En resumen, la respuesta de las células T contra los péptidos NQK de los coronavirus estacionales y el SARS-CoV-2 en individuos que nunca estuvieron expuestos al SARS-CoV-2 tiene una alta reactividad cruzada y es polifuncional.

A continuación, determinamos el repertorio del receptor de células T (TCR) específico de los péptidos NQK-A8 y NQK-Q8. Utilizando la clasificación unicelular de células T tetrámero + CD8 + y la secuenciación de TCR, obtuvimos 456 secuencias clonotípicas productivas de ocho donantes no expuestos y un donante triplemente vacunado (Tabla complementaria 7). Los repertorios de TCR de células T específicos de cada o ambos péptidos NQK (células T CD8+ de tetrámero simple o doble) se obtuvieron tanto de líneas de células T (in vitro) como de PBMC no estimuladas (ex vivo) (Fig. 3a, b, Tabla complementaria 7, datos ampliados, figuras 4 y 5 y figura complementaria 6).
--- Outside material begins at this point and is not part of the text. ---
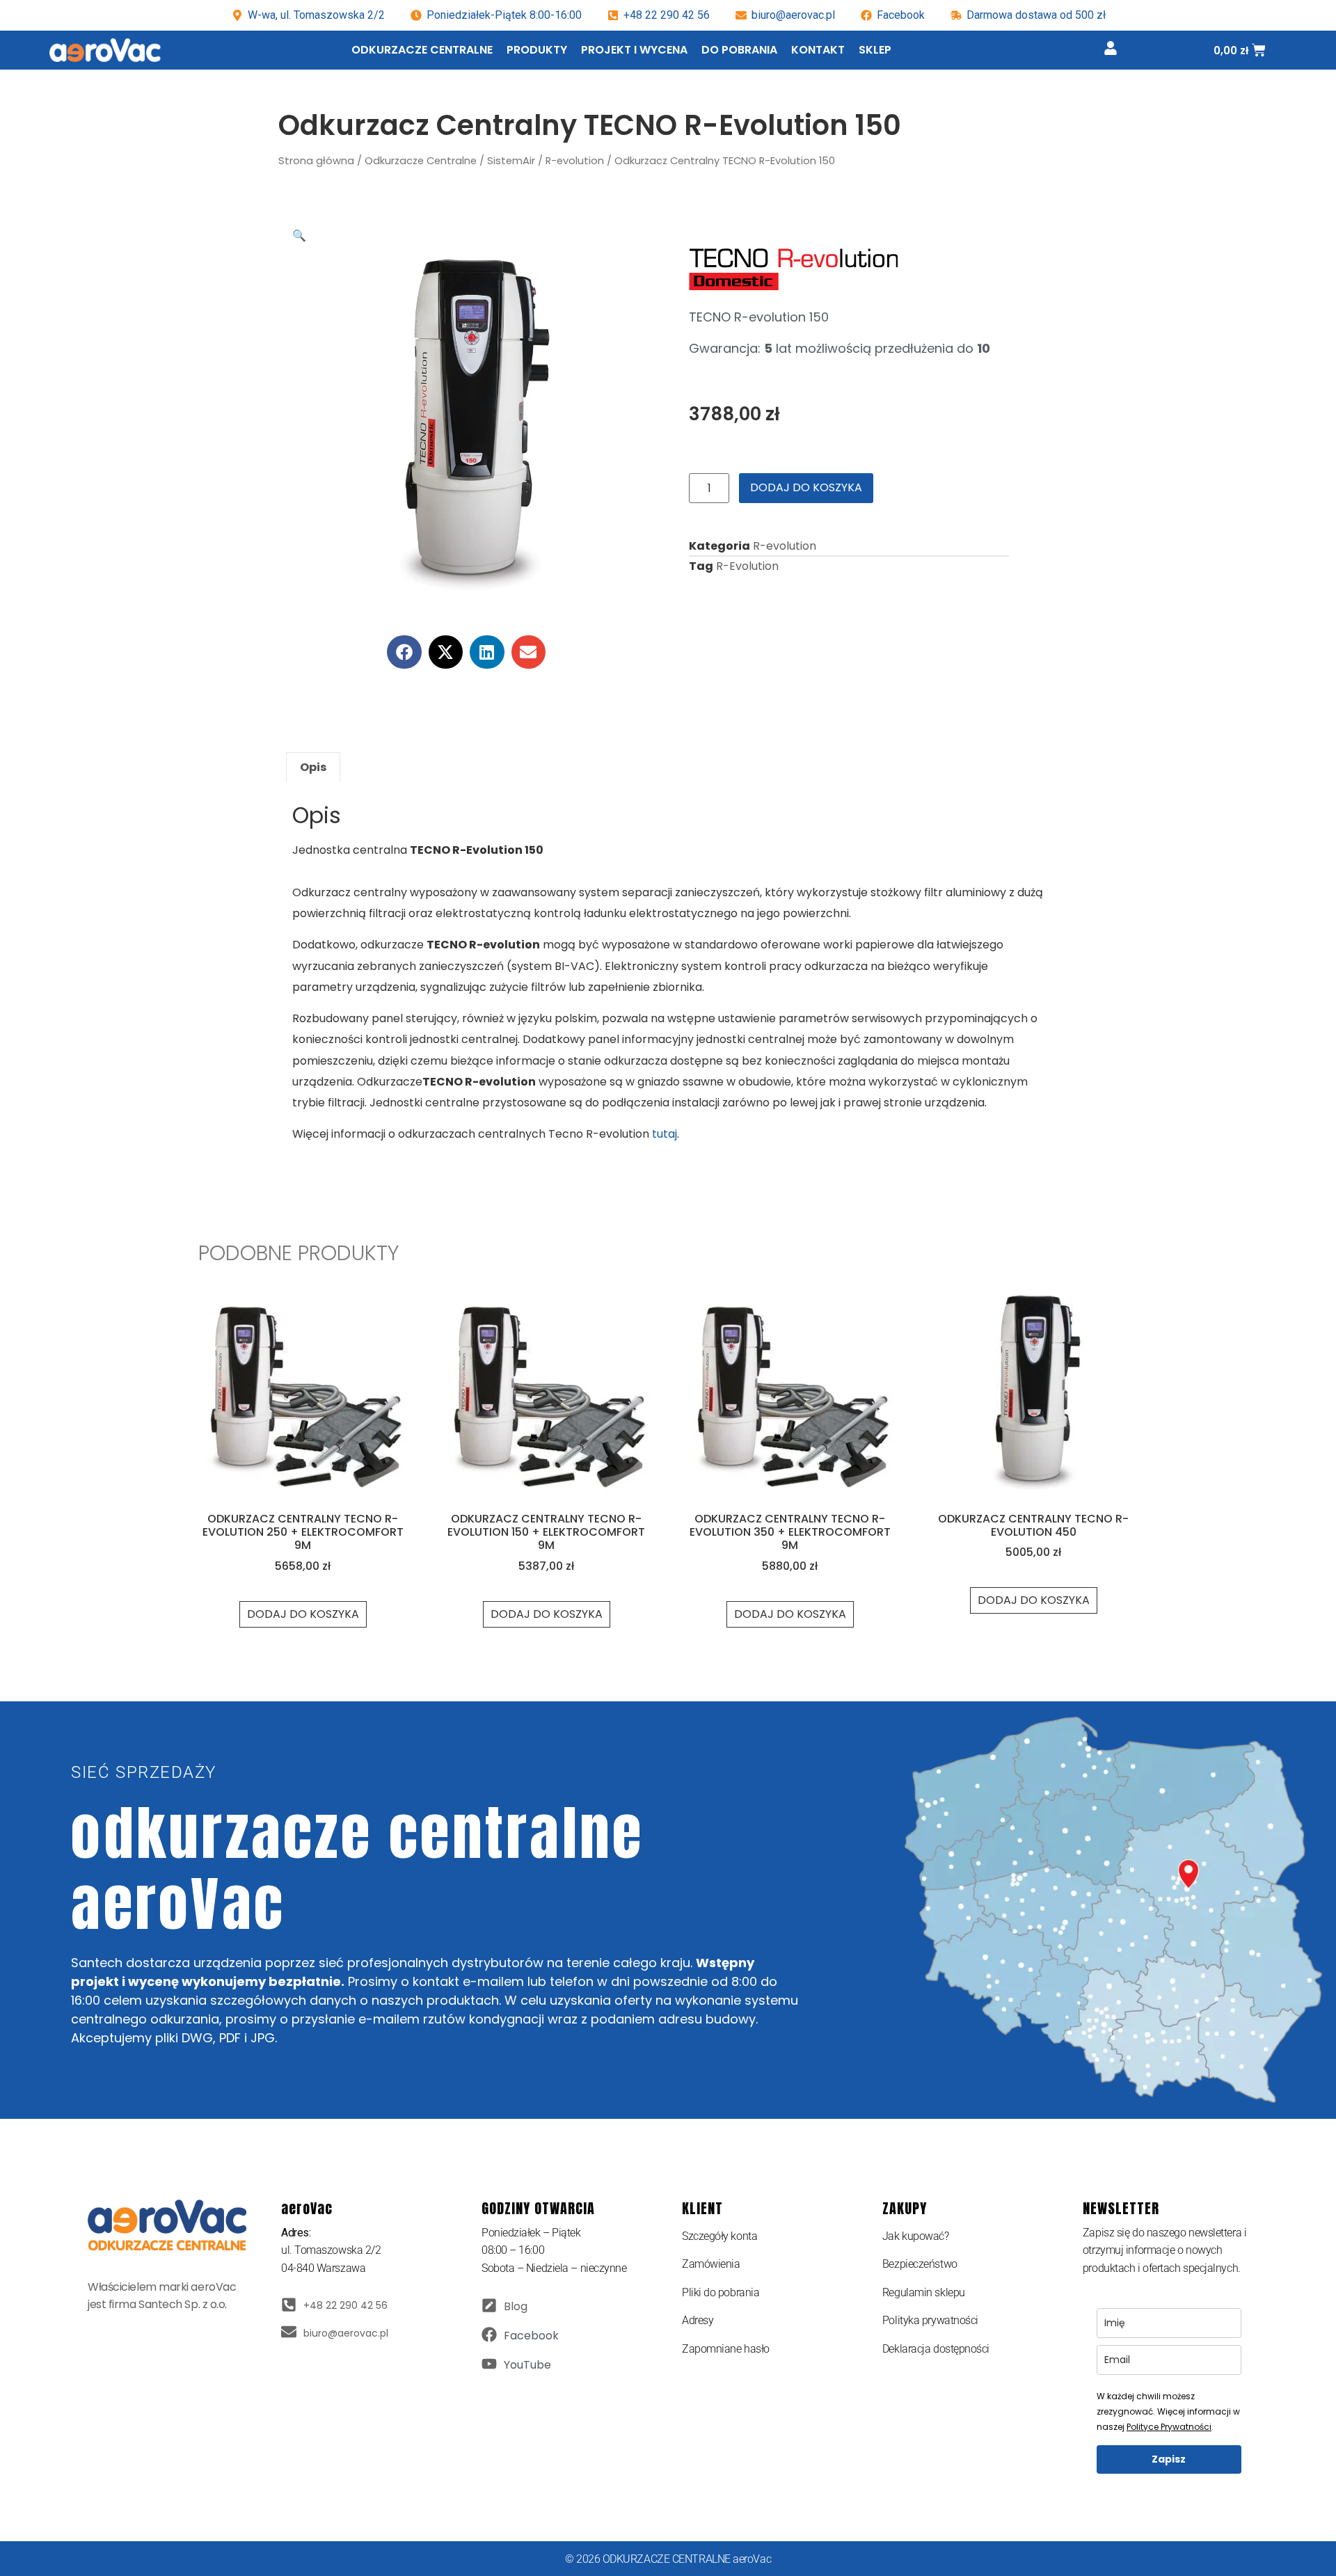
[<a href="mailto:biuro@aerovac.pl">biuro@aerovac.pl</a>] (288, 2331)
a,b, Análisis del repertorio de TCR ex vivo para células T específicas de NQK-A8 y NQK-Q8 después de TAME sobre la base del uso de TRBV (a) y TRAV (b). Los gráficos circulares muestran el porcentaje de cada TRBV o TRAV utilizado en los clonotipos ordenados unicelulares. Los motivos de secuencia CDR3β y CDR3α se muestran debajo de los gráficos circulares, respectivamente, para los TCR con la expresión sesgada de TRBV7-2/7-8 emparejada con TRAV9/26 o TRAV21, incluidos los TCR públicos. c, d, La respuesta de unión (unidades de respuesta (RU)) de los TCR (analito) D5A (c) y D9A (d) contra los complejos HLA-B*15:01-NQK (A8 en naranja y Q8 en morado). El TCR público D5A expresa TRBV7-2 emparejado con TRAV21, y el TCR público D9A expresa TRBV7-2 emparejado con TRAV9-2; Las secuencias de CDR3β y CDR3α para cada TCR público se muestran debajo de las curvas de unión. Las curvas de unión de SPR en estado estacionario representan la unión en un rango de concentración de TCR de 0,39 a 100 μM. n = 2 experimentos biológicamente independientes realizados por duplicado; el gráfico muestra los resultados de un experimento realizado por duplicado, representado por los puntos negros.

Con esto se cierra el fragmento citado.